Work to complete =>
Return every record exactly as written.

Records for the exercise =>
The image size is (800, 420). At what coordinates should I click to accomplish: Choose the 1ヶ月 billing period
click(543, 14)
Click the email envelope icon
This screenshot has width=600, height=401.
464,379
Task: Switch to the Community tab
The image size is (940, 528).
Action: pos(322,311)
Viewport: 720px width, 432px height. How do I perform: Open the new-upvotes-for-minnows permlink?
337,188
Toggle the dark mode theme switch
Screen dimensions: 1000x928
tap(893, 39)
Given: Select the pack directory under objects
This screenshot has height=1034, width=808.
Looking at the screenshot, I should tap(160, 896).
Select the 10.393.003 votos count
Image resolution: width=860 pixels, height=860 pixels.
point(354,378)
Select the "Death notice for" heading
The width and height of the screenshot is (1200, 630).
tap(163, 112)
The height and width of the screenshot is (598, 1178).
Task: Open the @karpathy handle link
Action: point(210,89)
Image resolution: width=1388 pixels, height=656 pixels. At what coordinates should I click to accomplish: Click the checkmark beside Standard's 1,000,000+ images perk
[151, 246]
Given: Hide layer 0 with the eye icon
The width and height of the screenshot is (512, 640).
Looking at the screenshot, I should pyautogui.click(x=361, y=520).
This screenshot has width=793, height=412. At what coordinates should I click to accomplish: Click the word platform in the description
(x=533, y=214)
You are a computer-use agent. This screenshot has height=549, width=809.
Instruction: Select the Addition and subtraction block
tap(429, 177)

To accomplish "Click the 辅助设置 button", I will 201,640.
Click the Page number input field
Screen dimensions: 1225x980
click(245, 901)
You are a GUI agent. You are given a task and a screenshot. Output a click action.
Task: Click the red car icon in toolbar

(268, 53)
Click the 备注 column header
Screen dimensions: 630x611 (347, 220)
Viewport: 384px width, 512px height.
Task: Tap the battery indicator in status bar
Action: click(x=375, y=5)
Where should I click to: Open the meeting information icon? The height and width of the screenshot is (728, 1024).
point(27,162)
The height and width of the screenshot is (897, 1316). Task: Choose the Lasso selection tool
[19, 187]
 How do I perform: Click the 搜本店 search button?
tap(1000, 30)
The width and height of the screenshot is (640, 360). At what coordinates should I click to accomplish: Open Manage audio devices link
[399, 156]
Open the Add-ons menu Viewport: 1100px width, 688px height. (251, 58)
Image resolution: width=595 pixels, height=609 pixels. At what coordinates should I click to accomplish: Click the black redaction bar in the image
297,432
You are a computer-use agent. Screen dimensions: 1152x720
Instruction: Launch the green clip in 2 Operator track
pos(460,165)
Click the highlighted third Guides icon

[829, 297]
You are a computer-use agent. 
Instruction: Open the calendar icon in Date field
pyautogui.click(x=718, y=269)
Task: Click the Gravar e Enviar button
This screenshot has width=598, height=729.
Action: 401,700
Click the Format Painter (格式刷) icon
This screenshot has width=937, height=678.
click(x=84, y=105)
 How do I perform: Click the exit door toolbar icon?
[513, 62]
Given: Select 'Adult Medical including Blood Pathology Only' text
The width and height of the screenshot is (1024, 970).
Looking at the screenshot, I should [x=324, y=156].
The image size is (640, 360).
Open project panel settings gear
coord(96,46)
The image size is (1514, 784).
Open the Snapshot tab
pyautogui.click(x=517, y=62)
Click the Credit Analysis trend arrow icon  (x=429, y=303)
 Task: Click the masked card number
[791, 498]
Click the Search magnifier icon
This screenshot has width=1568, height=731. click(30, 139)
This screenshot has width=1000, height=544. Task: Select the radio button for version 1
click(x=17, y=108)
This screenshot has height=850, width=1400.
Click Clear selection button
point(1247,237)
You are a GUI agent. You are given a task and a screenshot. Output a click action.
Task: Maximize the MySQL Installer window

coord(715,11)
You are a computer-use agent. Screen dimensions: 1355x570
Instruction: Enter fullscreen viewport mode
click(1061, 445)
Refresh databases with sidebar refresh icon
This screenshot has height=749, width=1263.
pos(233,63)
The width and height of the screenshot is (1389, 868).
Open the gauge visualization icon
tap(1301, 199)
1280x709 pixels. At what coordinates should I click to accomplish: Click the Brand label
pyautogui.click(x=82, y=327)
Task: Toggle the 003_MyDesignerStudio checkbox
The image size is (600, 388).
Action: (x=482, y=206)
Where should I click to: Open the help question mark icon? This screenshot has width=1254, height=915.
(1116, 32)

Written response =>
The image size is (800, 420). At what coordinates should I click to accomplish: Choose the 1ヶ月 billing period
click(543, 14)
Click the email envelope icon
This screenshot has width=600, height=401.
464,379
Task: Switch to the Community tab
The image size is (940, 528).
Action: pos(322,311)
Viewport: 720px width, 432px height. How do I perform: Open the new-upvotes-for-minnows permlink?
337,188
Toggle the dark mode theme switch
Screen dimensions: 1000x928
tap(893, 39)
Given: Select the pack directory under objects
This screenshot has height=1034, width=808.
Looking at the screenshot, I should tap(160, 896).
Select the 10.393.003 votos count
Image resolution: width=860 pixels, height=860 pixels.
point(354,378)
Select the "Death notice for" heading
The width and height of the screenshot is (1200, 630).
tap(163, 112)
The height and width of the screenshot is (598, 1178).
Task: Open the @karpathy handle link
Action: point(210,89)
Image resolution: width=1388 pixels, height=656 pixels. At what coordinates should I click to accomplish: Click the checkmark beside Standard's 1,000,000+ images perk
[151, 246]
Given: Hide layer 0 with the eye icon
The width and height of the screenshot is (512, 640).
Looking at the screenshot, I should pyautogui.click(x=361, y=520).
This screenshot has width=793, height=412. At what coordinates should I click to accomplish: Click the word platform in the description
(x=533, y=214)
You are a computer-use agent. This screenshot has height=549, width=809.
Instruction: Select the Addition and subtraction block
tap(429, 177)

To accomplish "Click the 辅助设置 button", I will 201,640.
Click the Page number input field
Screen dimensions: 1225x980
click(245, 901)
You are a GUI agent. You are given a task and a screenshot. Output a click action.
Task: Click the red car icon in toolbar

(268, 53)
Click the 备注 column header
Screen dimensions: 630x611 (347, 220)
Viewport: 384px width, 512px height.
Task: Tap the battery indicator in status bar
Action: click(x=375, y=5)
Where should I click to: Open the meeting information icon? The height and width of the screenshot is (728, 1024).
point(27,162)
The height and width of the screenshot is (897, 1316). Task: Choose the Lasso selection tool
[19, 187]
 How do I perform: Click the 搜本店 search button?
tap(1000, 30)
The width and height of the screenshot is (640, 360). At what coordinates should I click to accomplish: Open Manage audio devices link
[399, 156]
Open the Add-ons menu Viewport: 1100px width, 688px height. (251, 58)
Image resolution: width=595 pixels, height=609 pixels. At what coordinates should I click to accomplish: Click the black redaction bar in the image
297,432
You are a computer-use agent. Screen dimensions: 1152x720
Instruction: Launch the green clip in 2 Operator track
pos(460,165)
Click the highlighted third Guides icon

[829, 297]
You are a computer-use agent. 
Instruction: Open the calendar icon in Date field
pyautogui.click(x=718, y=269)
Task: Click the Gravar e Enviar button
This screenshot has width=598, height=729.
Action: 401,700
Click the Format Painter (格式刷) icon
This screenshot has width=937, height=678.
click(x=84, y=105)
 How do I perform: Click the exit door toolbar icon?
[513, 62]
Given: Select 'Adult Medical including Blood Pathology Only' text
The width and height of the screenshot is (1024, 970).
Looking at the screenshot, I should [x=324, y=156].
The image size is (640, 360).
Open project panel settings gear
coord(96,46)
The image size is (1514, 784).
Open the Snapshot tab
pyautogui.click(x=517, y=62)
Click the Credit Analysis trend arrow icon  (x=429, y=303)
 Task: Click the masked card number
[791, 498]
Click the Search magnifier icon
This screenshot has width=1568, height=731. click(30, 139)
This screenshot has width=1000, height=544. Task: Select the radio button for version 1
click(x=17, y=108)
This screenshot has height=850, width=1400.
Click Clear selection button
point(1247,237)
You are a GUI agent. You are given a task and a screenshot. Output a click action.
Task: Maximize the MySQL Installer window

coord(715,11)
You are a computer-use agent. Screen dimensions: 1355x570
Instruction: Enter fullscreen viewport mode
click(1061, 445)
Refresh databases with sidebar refresh icon
This screenshot has height=749, width=1263.
pos(233,63)
The width and height of the screenshot is (1389, 868).
Open the gauge visualization icon
tap(1301, 199)
1280x709 pixels. At what coordinates should I click to accomplish: Click the Brand label
pyautogui.click(x=82, y=327)
Task: Toggle the 003_MyDesignerStudio checkbox
The image size is (600, 388).
Action: (x=482, y=206)
Where should I click to: Open the help question mark icon? This screenshot has width=1254, height=915.
(1116, 32)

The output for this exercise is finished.